Beschluss des Offenmarktausschusses: US-Notenbank lässt Leitzinsen unverändert

Beschluss des Offenmarktausschusses
US-Notenbank lässt Leitzinsen unverändert

Die US-Notenbank (Fed) hat am Dienstag die Leitzinsen erwartungsgemäß unverändert gelassen, zugleich aber ihre Bereitschaft für eine Zinssenkung signalisiert, sollte ein Irak-Krieg einen wirtschaftlichen Tribut zollen.

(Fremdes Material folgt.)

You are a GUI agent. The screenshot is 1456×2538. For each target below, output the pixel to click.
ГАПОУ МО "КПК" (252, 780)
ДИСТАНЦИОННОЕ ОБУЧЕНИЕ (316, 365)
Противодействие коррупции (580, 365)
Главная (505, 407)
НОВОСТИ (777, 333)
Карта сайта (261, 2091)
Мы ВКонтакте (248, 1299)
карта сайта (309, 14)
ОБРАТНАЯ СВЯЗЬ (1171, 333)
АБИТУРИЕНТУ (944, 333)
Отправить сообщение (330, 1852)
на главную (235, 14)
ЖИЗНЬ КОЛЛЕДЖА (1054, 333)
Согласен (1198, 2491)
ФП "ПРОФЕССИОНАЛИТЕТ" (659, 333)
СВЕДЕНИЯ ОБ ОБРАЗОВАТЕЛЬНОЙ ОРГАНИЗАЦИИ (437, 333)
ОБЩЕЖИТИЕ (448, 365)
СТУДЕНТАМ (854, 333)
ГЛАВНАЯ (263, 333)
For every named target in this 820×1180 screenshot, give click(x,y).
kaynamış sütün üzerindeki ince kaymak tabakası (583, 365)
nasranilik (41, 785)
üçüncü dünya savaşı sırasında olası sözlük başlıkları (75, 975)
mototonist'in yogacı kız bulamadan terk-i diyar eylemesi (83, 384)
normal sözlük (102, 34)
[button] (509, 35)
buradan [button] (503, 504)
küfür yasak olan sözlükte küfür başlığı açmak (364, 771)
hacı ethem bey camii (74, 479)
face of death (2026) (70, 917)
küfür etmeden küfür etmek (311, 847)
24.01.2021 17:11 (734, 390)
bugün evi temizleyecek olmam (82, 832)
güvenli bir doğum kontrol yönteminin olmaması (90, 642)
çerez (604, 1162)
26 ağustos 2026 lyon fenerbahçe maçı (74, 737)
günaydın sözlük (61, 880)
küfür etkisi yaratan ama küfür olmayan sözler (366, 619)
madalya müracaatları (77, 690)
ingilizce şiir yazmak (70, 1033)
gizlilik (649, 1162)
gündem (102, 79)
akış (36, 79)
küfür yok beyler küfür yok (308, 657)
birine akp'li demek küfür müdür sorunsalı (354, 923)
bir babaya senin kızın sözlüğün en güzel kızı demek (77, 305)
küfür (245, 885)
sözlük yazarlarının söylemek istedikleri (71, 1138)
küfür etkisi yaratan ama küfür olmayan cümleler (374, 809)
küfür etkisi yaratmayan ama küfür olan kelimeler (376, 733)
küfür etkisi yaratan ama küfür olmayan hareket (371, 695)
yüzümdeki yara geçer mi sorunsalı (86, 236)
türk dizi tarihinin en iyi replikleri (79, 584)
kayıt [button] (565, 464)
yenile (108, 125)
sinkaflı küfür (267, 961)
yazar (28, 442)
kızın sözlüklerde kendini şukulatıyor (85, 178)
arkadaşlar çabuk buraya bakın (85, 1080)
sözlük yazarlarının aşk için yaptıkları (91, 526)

HB/dpa WASHINGTON. Der als Schlüsselzins geltende Zielsatz für Tagesgeld bleibe bei 1,25 Prozent und damit auf dem niedrigsten Niveau seit mehr als vierzig Jahren, teilte die Fed nach der Beratung ihres Offenmarktausschusses (FOMC) in Washington mit. Die Entscheidung für unveränderte Zinsen fiel wie von Volkswirten mehrheitlich erwartet aus. Die Notenbank ließ auch den eher symbolischen Diskontsatz mit 0,75 Prozent unverändert.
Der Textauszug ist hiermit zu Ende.